- **THE PROBLEM**
Write out again each line of the material below, unchanged, from the first one to the line that holds "Given: Select the quarter note duration icon".

•••••

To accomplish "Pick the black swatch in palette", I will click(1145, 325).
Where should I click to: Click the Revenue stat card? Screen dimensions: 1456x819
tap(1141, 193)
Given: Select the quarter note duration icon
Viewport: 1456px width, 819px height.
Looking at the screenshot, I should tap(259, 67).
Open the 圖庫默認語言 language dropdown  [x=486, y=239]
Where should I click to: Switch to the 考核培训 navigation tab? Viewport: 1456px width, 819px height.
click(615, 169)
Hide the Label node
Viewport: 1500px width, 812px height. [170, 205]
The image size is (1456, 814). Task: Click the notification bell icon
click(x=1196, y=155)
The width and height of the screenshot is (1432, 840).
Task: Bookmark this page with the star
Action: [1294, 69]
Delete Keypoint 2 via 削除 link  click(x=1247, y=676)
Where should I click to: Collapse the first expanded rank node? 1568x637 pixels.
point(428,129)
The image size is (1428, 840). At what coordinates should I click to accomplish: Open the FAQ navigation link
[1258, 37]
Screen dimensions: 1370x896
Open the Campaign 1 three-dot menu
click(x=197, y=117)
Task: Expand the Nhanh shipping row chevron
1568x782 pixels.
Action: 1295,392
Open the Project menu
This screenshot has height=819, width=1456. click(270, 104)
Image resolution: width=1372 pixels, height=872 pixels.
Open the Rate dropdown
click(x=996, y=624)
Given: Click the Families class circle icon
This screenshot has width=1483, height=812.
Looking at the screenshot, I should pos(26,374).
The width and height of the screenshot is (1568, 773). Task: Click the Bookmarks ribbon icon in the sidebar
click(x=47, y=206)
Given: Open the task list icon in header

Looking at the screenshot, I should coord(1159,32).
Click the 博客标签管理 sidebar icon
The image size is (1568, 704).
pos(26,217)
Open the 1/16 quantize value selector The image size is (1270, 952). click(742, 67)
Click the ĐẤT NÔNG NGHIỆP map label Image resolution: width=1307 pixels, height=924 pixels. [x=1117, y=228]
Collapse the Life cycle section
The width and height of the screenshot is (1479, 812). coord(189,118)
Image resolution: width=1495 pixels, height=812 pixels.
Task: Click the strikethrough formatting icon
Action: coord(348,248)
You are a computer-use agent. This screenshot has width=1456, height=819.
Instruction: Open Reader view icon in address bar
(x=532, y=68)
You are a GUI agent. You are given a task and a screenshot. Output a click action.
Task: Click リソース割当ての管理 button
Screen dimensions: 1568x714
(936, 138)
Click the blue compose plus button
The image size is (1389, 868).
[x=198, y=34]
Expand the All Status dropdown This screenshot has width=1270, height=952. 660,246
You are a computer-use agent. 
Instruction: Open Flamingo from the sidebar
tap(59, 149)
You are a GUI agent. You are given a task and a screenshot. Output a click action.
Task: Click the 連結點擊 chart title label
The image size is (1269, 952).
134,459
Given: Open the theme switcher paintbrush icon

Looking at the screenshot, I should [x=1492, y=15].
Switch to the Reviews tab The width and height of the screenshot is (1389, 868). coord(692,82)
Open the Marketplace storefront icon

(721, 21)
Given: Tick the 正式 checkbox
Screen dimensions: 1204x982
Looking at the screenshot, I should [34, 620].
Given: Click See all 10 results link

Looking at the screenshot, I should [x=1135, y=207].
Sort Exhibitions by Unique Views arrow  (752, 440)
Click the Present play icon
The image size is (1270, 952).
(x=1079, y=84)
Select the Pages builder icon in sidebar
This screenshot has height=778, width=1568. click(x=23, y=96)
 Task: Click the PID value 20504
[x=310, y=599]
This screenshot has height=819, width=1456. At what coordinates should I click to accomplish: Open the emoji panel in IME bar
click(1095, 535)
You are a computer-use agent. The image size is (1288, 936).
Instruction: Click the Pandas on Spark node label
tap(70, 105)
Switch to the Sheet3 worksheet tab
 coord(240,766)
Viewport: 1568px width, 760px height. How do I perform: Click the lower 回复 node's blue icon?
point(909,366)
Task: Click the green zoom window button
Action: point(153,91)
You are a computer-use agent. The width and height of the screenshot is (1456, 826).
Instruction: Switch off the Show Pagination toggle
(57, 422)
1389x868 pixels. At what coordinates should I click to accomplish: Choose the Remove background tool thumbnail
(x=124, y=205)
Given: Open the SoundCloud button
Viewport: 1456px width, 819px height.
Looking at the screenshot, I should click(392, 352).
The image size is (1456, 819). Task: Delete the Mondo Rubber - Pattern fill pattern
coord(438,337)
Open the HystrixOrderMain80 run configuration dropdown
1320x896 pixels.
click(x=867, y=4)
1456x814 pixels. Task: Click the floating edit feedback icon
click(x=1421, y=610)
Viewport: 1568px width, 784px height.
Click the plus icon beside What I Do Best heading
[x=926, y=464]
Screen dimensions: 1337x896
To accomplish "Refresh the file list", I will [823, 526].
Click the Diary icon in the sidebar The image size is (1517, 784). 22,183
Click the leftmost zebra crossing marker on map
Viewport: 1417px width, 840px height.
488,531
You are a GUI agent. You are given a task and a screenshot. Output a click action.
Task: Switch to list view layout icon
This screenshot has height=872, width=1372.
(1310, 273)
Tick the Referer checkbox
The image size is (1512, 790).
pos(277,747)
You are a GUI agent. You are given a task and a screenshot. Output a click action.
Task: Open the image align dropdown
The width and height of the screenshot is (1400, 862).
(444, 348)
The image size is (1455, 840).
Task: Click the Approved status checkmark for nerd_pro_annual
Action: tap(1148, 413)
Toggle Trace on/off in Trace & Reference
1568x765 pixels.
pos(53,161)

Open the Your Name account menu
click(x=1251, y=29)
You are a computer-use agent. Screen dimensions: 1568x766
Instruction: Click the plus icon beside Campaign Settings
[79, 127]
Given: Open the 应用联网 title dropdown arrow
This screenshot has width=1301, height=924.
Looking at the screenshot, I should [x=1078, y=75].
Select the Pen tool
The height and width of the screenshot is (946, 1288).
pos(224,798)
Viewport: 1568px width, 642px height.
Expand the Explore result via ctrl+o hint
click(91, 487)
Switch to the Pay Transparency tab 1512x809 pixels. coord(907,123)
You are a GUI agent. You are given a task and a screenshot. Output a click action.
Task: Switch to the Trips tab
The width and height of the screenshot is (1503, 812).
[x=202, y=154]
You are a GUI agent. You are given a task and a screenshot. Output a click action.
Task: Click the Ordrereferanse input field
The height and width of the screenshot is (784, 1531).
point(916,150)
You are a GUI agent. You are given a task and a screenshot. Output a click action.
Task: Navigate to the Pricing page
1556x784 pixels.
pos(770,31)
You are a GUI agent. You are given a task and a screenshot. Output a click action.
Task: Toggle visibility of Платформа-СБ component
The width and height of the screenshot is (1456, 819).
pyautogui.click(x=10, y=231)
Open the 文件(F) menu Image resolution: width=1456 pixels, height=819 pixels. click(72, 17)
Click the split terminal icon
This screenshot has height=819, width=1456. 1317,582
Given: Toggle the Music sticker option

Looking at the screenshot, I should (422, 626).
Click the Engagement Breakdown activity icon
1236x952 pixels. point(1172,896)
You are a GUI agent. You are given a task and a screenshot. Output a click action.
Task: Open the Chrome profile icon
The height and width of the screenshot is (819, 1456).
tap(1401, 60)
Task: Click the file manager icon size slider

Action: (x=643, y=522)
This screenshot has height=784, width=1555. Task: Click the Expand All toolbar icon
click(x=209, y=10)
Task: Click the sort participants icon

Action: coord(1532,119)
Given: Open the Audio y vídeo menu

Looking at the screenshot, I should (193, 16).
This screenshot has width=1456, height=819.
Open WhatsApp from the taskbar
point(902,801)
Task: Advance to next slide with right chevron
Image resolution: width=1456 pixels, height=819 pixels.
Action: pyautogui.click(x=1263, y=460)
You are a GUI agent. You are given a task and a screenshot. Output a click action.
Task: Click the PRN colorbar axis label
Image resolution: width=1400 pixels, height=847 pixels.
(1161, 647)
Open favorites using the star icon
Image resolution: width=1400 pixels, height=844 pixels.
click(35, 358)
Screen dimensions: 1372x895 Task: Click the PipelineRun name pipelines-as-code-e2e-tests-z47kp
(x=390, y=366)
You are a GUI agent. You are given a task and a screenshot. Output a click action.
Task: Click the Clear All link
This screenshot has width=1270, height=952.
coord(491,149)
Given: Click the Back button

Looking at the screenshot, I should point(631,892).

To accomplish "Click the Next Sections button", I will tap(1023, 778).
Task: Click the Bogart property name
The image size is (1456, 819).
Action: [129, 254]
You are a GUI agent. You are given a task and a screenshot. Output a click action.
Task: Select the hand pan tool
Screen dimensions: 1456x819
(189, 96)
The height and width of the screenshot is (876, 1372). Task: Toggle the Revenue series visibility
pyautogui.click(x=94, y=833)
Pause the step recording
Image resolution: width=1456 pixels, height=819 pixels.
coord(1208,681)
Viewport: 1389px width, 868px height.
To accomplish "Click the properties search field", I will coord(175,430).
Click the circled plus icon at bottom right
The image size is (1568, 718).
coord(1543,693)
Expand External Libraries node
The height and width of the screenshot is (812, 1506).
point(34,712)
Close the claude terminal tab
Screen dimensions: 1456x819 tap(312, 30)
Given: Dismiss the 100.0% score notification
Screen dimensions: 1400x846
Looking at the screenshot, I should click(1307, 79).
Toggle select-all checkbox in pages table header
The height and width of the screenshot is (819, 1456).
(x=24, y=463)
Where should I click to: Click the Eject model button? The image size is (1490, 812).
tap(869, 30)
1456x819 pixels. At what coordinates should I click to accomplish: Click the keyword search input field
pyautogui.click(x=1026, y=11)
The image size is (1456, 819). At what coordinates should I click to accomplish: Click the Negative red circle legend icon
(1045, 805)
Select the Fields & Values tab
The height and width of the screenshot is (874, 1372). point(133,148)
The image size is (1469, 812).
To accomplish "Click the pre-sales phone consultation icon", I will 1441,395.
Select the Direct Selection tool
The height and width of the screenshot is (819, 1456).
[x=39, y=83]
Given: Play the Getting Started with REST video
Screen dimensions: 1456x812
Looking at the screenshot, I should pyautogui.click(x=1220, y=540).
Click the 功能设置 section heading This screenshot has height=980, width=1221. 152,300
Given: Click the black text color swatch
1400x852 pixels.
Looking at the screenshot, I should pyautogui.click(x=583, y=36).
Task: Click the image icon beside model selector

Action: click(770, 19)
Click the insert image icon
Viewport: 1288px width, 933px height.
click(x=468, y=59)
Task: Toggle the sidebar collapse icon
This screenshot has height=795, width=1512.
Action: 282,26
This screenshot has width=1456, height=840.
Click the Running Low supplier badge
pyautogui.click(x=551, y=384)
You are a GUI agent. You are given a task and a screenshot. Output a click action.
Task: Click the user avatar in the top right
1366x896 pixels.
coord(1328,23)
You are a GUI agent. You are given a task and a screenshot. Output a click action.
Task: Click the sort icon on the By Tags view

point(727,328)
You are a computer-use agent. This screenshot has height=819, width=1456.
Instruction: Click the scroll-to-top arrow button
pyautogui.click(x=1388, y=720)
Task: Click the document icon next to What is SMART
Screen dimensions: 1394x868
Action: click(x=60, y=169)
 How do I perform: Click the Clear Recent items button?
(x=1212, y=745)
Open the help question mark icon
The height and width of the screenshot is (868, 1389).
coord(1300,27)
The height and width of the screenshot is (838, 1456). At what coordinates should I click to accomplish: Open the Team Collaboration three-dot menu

•••••

- **EXERCISE OUTPUT**
To accomplish "Pick the black swatch in palette", I will click(1145, 325).
Where should I click to: Click the Revenue stat card? Screen dimensions: 1456x819
tap(1141, 193)
Given: Select the quarter note duration icon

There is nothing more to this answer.